Available data:
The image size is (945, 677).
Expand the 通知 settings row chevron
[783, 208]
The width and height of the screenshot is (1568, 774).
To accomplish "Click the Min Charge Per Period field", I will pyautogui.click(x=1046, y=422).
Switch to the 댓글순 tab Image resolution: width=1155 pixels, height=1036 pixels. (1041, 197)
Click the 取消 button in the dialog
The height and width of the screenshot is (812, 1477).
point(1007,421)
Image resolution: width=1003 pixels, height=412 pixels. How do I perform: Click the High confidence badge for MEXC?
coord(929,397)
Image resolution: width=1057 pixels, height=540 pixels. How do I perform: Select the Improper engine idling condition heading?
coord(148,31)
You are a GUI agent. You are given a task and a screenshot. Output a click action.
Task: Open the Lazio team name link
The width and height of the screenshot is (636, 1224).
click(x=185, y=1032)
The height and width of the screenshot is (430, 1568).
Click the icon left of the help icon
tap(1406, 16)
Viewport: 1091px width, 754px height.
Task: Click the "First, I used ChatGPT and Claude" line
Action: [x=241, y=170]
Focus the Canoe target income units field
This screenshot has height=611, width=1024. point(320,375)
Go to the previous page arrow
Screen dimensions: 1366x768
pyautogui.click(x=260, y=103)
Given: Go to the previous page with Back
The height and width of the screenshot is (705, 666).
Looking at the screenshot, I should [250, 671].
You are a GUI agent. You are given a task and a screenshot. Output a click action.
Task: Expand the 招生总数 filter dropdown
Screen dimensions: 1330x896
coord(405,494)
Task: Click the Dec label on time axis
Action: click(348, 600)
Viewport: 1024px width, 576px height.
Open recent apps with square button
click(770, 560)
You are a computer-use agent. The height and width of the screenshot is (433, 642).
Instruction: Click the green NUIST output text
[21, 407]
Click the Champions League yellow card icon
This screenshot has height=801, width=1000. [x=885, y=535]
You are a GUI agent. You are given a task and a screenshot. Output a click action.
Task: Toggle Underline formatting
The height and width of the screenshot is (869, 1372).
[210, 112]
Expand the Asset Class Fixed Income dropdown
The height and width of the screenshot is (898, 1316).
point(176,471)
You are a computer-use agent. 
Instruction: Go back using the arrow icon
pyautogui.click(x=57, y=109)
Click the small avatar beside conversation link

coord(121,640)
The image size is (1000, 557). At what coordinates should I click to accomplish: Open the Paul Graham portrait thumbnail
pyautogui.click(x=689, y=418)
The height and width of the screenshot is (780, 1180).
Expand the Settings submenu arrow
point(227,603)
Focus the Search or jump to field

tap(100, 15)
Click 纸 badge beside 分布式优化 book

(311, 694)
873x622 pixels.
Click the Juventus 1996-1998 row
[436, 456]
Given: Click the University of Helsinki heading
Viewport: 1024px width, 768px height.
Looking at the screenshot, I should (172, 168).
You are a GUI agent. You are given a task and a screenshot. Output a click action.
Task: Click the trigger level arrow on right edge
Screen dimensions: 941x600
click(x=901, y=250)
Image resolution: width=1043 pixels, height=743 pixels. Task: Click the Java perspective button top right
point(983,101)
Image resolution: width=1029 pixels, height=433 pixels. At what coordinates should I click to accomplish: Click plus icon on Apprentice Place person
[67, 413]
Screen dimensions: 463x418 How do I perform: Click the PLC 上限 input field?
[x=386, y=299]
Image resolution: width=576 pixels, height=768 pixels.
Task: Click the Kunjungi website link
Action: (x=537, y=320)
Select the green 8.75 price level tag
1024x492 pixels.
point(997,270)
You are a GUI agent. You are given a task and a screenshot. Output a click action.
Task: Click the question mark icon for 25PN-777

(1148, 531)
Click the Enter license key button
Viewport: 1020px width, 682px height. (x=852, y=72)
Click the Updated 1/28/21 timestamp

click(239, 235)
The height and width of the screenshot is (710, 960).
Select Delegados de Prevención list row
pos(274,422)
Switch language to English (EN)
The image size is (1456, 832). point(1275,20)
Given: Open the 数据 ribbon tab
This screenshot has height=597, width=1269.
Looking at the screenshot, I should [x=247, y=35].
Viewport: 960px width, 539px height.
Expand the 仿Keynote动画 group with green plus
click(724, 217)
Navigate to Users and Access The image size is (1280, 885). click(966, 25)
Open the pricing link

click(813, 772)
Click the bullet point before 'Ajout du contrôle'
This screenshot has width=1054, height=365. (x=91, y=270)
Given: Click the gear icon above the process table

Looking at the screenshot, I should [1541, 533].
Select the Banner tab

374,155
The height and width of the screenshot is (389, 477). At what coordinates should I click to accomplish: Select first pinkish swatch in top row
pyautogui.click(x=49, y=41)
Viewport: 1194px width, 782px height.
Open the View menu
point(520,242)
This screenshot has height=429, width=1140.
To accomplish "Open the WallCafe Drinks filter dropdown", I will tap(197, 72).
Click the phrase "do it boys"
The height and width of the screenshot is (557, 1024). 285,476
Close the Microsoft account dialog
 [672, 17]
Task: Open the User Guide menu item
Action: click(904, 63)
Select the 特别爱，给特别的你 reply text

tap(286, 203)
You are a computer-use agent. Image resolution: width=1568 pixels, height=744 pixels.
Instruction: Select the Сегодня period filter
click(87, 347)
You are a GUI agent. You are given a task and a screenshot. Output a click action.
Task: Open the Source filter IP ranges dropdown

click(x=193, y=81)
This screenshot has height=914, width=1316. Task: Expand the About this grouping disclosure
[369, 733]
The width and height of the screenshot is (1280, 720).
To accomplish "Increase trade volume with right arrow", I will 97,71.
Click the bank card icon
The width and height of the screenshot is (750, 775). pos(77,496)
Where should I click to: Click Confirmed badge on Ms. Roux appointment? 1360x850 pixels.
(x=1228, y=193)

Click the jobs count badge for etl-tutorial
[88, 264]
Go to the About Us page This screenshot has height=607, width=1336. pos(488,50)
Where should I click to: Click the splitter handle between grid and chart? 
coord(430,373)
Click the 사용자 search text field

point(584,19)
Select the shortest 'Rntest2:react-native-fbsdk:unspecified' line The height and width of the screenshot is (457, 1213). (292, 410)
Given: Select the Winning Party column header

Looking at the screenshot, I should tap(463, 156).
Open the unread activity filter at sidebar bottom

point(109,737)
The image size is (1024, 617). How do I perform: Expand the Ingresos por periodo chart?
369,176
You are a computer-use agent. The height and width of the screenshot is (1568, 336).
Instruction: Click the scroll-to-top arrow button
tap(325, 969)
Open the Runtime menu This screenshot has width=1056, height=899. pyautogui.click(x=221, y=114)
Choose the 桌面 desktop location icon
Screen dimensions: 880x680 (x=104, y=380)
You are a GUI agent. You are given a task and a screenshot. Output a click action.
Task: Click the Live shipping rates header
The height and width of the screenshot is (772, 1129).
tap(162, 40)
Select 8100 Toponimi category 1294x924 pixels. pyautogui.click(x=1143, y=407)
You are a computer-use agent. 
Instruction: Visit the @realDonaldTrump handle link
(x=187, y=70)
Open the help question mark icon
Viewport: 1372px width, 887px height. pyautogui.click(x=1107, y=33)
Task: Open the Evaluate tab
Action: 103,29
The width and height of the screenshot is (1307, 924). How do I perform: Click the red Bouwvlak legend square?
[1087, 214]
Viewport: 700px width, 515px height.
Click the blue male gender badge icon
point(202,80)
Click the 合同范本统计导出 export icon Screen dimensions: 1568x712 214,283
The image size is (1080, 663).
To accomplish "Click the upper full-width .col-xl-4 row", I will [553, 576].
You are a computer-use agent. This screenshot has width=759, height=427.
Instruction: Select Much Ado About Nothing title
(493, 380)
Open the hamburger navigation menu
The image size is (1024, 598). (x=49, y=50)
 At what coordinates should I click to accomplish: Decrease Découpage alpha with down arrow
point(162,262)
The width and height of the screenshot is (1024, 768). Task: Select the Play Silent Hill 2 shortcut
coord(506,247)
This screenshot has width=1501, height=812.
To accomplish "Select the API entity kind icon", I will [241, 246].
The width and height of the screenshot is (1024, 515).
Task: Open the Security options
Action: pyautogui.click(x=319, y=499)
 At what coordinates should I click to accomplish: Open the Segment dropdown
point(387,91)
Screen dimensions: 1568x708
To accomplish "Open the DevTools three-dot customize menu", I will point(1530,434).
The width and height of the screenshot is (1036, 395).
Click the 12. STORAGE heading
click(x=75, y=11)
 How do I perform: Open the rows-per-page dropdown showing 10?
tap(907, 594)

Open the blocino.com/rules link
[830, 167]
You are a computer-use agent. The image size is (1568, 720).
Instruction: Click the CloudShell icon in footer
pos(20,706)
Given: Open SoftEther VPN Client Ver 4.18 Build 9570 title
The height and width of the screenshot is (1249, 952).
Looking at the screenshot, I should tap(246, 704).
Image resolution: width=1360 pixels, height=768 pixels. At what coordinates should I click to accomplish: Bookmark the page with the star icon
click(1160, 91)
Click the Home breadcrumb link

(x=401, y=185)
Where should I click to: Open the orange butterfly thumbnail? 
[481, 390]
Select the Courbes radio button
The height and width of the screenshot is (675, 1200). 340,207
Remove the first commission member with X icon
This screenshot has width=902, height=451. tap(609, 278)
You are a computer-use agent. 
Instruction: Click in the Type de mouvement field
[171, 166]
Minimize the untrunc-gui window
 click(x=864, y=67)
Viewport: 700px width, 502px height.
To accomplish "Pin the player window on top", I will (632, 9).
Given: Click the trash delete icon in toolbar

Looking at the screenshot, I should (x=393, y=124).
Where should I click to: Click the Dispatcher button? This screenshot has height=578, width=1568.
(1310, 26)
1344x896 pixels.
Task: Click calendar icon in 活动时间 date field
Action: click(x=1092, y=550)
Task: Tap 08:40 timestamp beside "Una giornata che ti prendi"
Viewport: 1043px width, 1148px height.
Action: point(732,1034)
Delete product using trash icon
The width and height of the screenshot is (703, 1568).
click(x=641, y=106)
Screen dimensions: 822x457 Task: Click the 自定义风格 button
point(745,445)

How to complete this task:
Where in the records does the word "level" appear? Copy each line that holds it.

Answer to the problem:
Task: Click the trigger level arrow on right edge
Select the green 8.75 price level tag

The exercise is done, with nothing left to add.